Imran Khan says Pakistan army wants to mend ties with India

Published Wed, Nov 28, 2018 · 01:40 PM

[KARACHI] Pakistan's Prime Minister Imran Khan said his political party and the nation's powerful military are "all on one page" in wanting to mend ties with arch-rival India.

"We want to move forward, we want a civilized relationship," Mr Khan said in a speech on Wednesday while opening a border crossing with India for Sikh pilgrims in Punjab. The former cricket star reiterated his July election victory pledge that "if India takes one step forward, then we will take two steps forward toward friendship."

The loosening of border controls for the pilgrims is "a step towards peace which our region needs," Pakistan's Army Chief General Qamar Javed Bajwa said while attending the Kartarpur Corridor ceremony.

The military in Pakistan is the nation's most powerful institution and has directly ruled the country for large parts of its 71-year-history. Having fought three major wars with its bigger neighbor since the partition of British India in 1947, much of Pakistan's military thinking is directed by the fear of Indian encirclement, thwarting many attempts at outreach and peace in the past. Both nations routinely accuse the other of supporting cross-border insurgencies.

New Delhi has so far been reluctant to engage substantially with Islamabad. Previous disbelief in India over Khan's promises speaks to what analysts say is a fundamental truth about Pakistan. The country's key foreign and national security policies are decided by Pakistan's powerful generals, who were accused of engineering Khan's assent to power - charges the top brass and the former cricket star deny.

The main dispute is over the contested region of Kashmir that was split during partition and which both nations claim in full.

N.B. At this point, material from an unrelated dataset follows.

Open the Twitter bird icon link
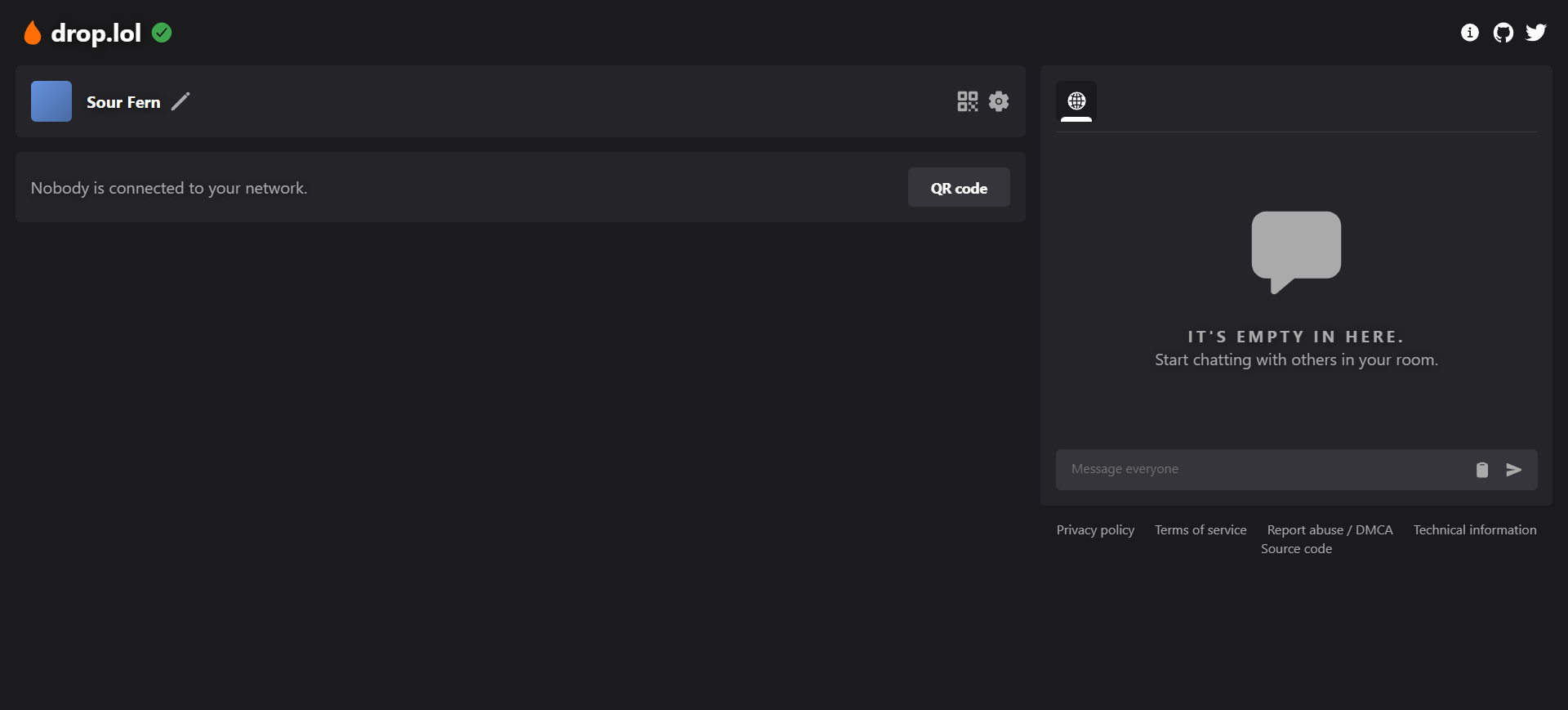 coord(1535,33)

In September, India's foreign minister pulled out of planned talks with her Pakistani counterpart after violence flared in Kashmir, which New Delhi blamed on Pakistan-based militants. It would have been the nuclear-armed neighbors' first senior-level talks in three years. Instead they traded barbs from the United Nations General Assembly podium.

In his speech, Khan said Pakistan's "only problem" with India is Kashmir, "the resolution of which only takes us two determined leaders across the border."

Yet a decade after the Mumbai attacks, India has sought to highlight that the leaders of the militant outfit that carried out the assault, Lashkar-e-Taiba, are still at large and living openly in Pakistan.

A spokesman for India's foreign ministry said it was "deeply regrettable" that Mr Khan has used the occasion of the pilgrim border opening to make a political statement on the status of Kashmir.

Pakistan must also "take effective and credible action to stop providing shelter and all kind of support to cross border terrorism from territories under its control," they said.